It should be stated that one should consult their health care practitioner before embarking on any kind of sauna program, though it's interesting that sauna usage doesn't seem to harm the five million plus Finns and many others who know how to take a sauna correctly.
How to Take a Sauna - Traditional Finnish Style
1. First of all one should disrobe completely before entering. It is also important to remove watches, rings and all other jewelry because the heat of the sauna may distort the metal and burn the flesh that wears it.
Contact lenses and glasses should also be removed, as should dental plates and the like. It is common to wear kick-off sandals to walk into the sauna though these are usually left on the floor and never used when on the benches. In the old country, sandals were not used, but instead a bowel of water is placed inside the sauna on the floor and the feet are dipped in this as one enters.
2. Hikoilu - When entering the sauna for the first stage, it is important to remember that there will be at least two levels of benches - the high bench is always the hotter, and the corner of the room diagonally opposite the stove is always the hottest.
This stage is a dry heat where the outside cares of your life can be discarded and the mind and body refreshed. By tradition hikoilu is invariably a period of silence and lasts about 10 to 20 minutes.
3. Vilvoittelu - When a heavy sweat has been reached - one can hear the perspiration dripping down to the floor - this next phase of "vilvoittelu" has been reached and one can then leave the sauna. Traditionally users have sought a cool place of any kind like a swim in the lake or pool, maybe a cold shower, a roll in the snow, or just a bucket of very cold water. Some people simply sit down in the cool outside air. Instinct will tell you when the correct time comes to return to the hot room, usually when the heartbeat returns to the regular rhythm. Both the heat and the cold produce a slight increase in the rate of the heart beat, but this adjusts quickly to normal in healthy people. If there is a pounding or feeling of faintness, the person must leave the heated room and sit quietly. Drinking water with electrolytes would prove helpful also as well as fresh fruit juice.
4. Vihtominen loylyssa - This is the second session inside the hot sauna room. Traditionally birch twigs were heated in a bowel of warm water near the stove and the bathers sitting on the benches would use them to beat their bodies back and front to release the oil from the leaves and to open the skin's pores.
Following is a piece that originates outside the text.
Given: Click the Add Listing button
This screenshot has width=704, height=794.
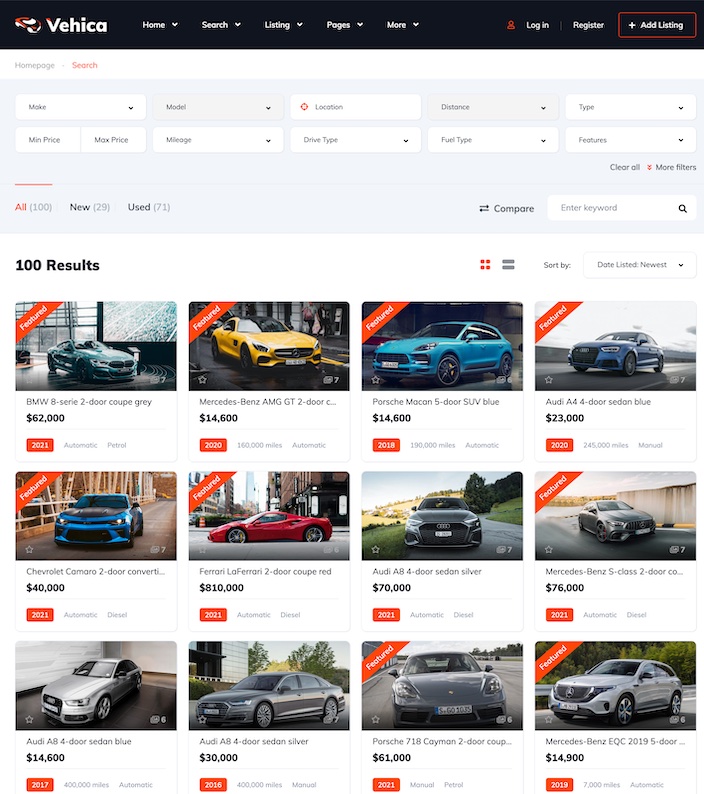Looking at the screenshot, I should 657,25.
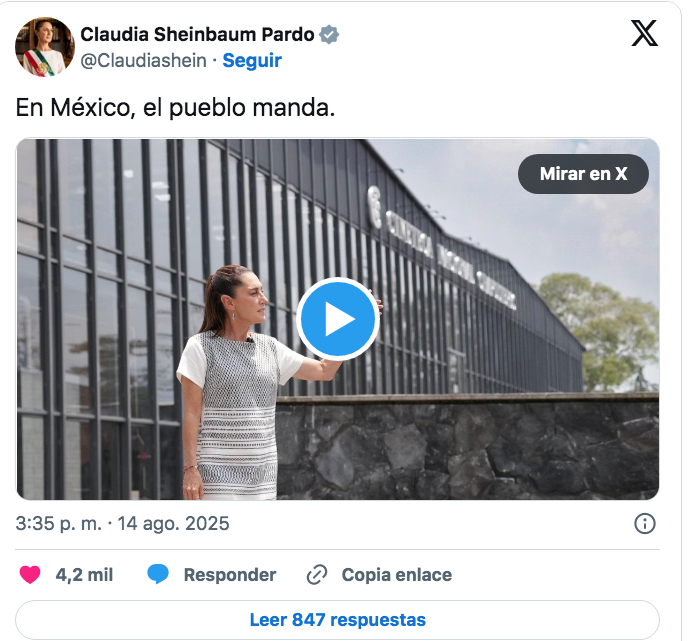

Perhaps in modern situations, a dry skin brush would prove helpful before one's sauna session to open up the pores and remove dead skin cells. This third stage lasts about 10 minutes followed by a second cooling off before proceeding to the next step.
5. Peseytyminen - One brings a bucket of cold water, soap and scrubbing brushes into the sauna and scrubs the body. Traditionally, people would pair off to scrub each other's backs.
6. Huuhtelu - This is a longer session outside, rolling in the snow, a long swim or a washing with shower or buckets in the coldest water available.
7. Jalkilammittely - A fairly short warm up in the sauna which is usually followed by another short swim, dip or shower. Always finish with the cold, but not for a long exposure.
8. Jaahdyttely ja kuivattelu - This is an air bath for cooling and relaxation. Generally, except in harsh winters, one dries with a towel only the hair and back of the neck; after a good sauna the body can dry itself and adjust naturally to any temperatue without difficulties or harm.
The Finns really know how to take a sauna, you say? You may notice that a sauna is far from being another steam bath. The idea is that enough water is used to keep the hot, dry air from drying eyes and mucous membranes, but this depends upon the host. In Northern Finland, it was a social status symbol to be a man who could take a lot of hot steam and smile about it.